TEXT PASSAGE
— Begin —

# Is 1 ohm bad for an amp?



## BlueAc (May 19, 2007)

I recently picked up a RF Power 1000 and it's b/s states that the amp will do 703 at 2 ohms / 938 at 1 ohm on the sub channel. A few audio shops that I have spoken to said that 1 ohm is very hard on a amp and the car itself. Is this true? The only reason I'm asking is b/c I picked up 2 DVC 2 ohms subs to get a 2 ohm load, but if this is false I'm gonna get some DVC 4 ohm subs and get max power out of my amp. Any help is appreciated!!!


----------



## WrenchGuy (Jun 10, 2007)

It just pulls the juice from the electrical but 1 ohm stable is stable hook it up and SLAP!


----------



## BlueAc (May 19, 2007)

WrenchGuy said:


> *It just pulls the juice from the electrical *but 1 ohm stable is stable hook it up and SLAP!


So is that where a capacitor would come into play or would I need more than that?


----------



## Oliver (Jun 25, 2007)

With lower resistance you send more current,[ need larger gauge wire ], go to BCAE if your curious.

Current in amperes is equivalent to GPM in water.
Voltage = pressure in psi in water.
resistance to flow would equal the size of the pipe in water.


----------



## MaxPowers (Oct 25, 2007)

if an amp is designed to be 1 ohm stable, then its ok. running an amp not designed to do it can/will end up bad. there are some amps that can do .5 ohm, and a very few that can do .25.


----------



## BlueAc (May 19, 2007)

Hic said:


> With lower resistance you send more current,[ need larger gauge wire ], go to BCAE if your curious.

— End —

RECORDED INFORMATION

— Begin —

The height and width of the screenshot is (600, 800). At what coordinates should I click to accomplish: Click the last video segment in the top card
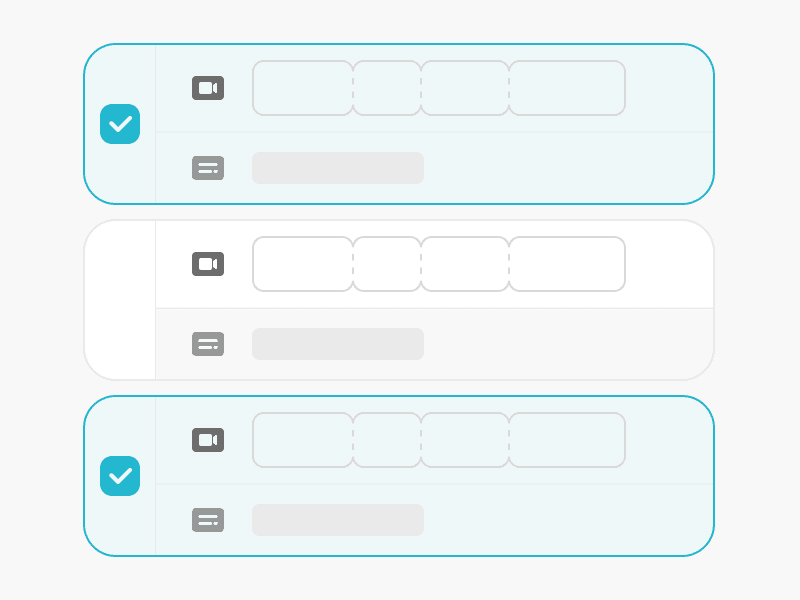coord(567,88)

— End —
— Begin —

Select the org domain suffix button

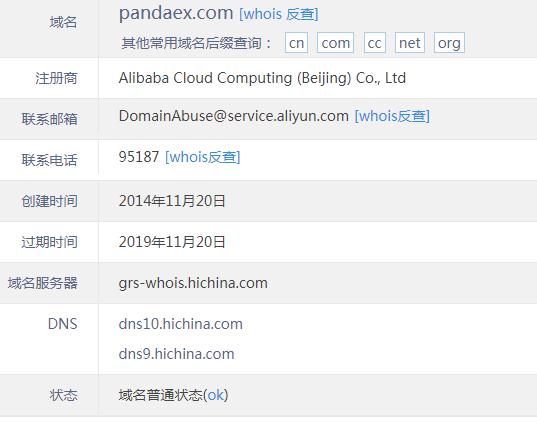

— End —
— Begin —

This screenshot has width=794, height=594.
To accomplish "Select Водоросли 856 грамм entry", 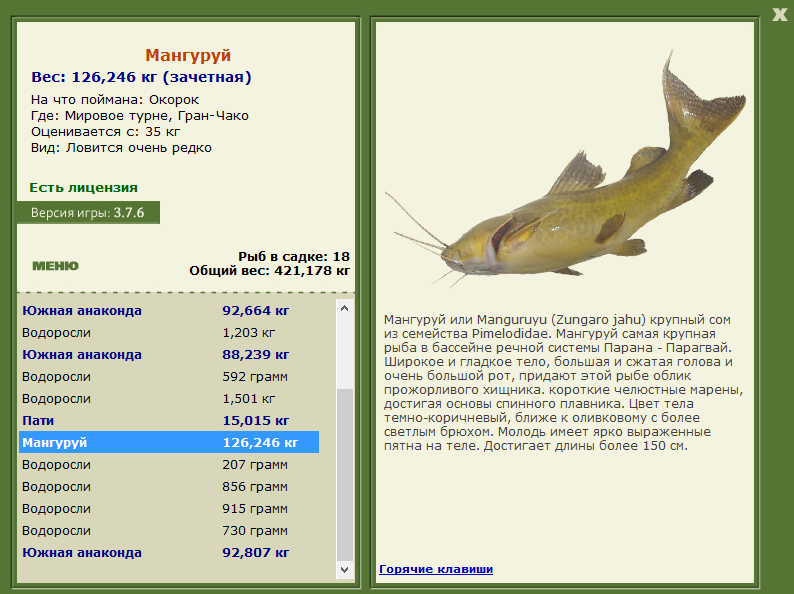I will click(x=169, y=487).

— End —

SHORT PROBLEM
Write out the forum thread on running an amp at 1 ohm in full, word for word, from the title to the last line. These rows have no connection to the forum thread on running an amp at 1 ohm.

ANSWER TO THIS TASK
# Is 1 ohm bad for an amp?



## BlueAc (May 19, 2007)

I recently picked up a RF Power 1000 and it's b/s states that the amp will do 703 at 2 ohms / 938 at 1 ohm on the sub channel. A few audio shops that I have spoken to said that 1 ohm is very hard on a amp and the car itself. Is this true? The only reason I'm asking is b/c I picked up 2 DVC 2 ohms subs to get a 2 ohm load, but if this is false I'm gonna get some DVC 4 ohm subs and get max power out of my amp. Any help is appreciated!!!


----------



## WrenchGuy (Jun 10, 2007)

It just pulls the juice from the electrical but 1 ohm stable is stable hook it up and SLAP!


----------



## BlueAc (May 19, 2007)

WrenchGuy said:


> *It just pulls the juice from the electrical *but 1 ohm stable is stable hook it up and SLAP!


So is that where a capacitor would come into play or would I need more than that?


----------



## Oliver (Jun 25, 2007)

With lower resistance you send more current,[ need larger gauge wire ], go to BCAE if your curious.

Current in amperes is equivalent to GPM in water.
Voltage = pressure in psi in water.
resistance to flow would equal the size of the pipe in water.


----------



## MaxPowers (Oct 25, 2007)

if an amp is designed to be 1 ohm stable, then its ok. running an amp not designed to do it can/will end up bad. there are some amps that can do .5 ohm, and a very few that can do .25.


----------



## BlueAc (May 19, 2007)

Hic said:


> With lower resistance you send more current,[ need larger gauge wire ], go to BCAE if your curious.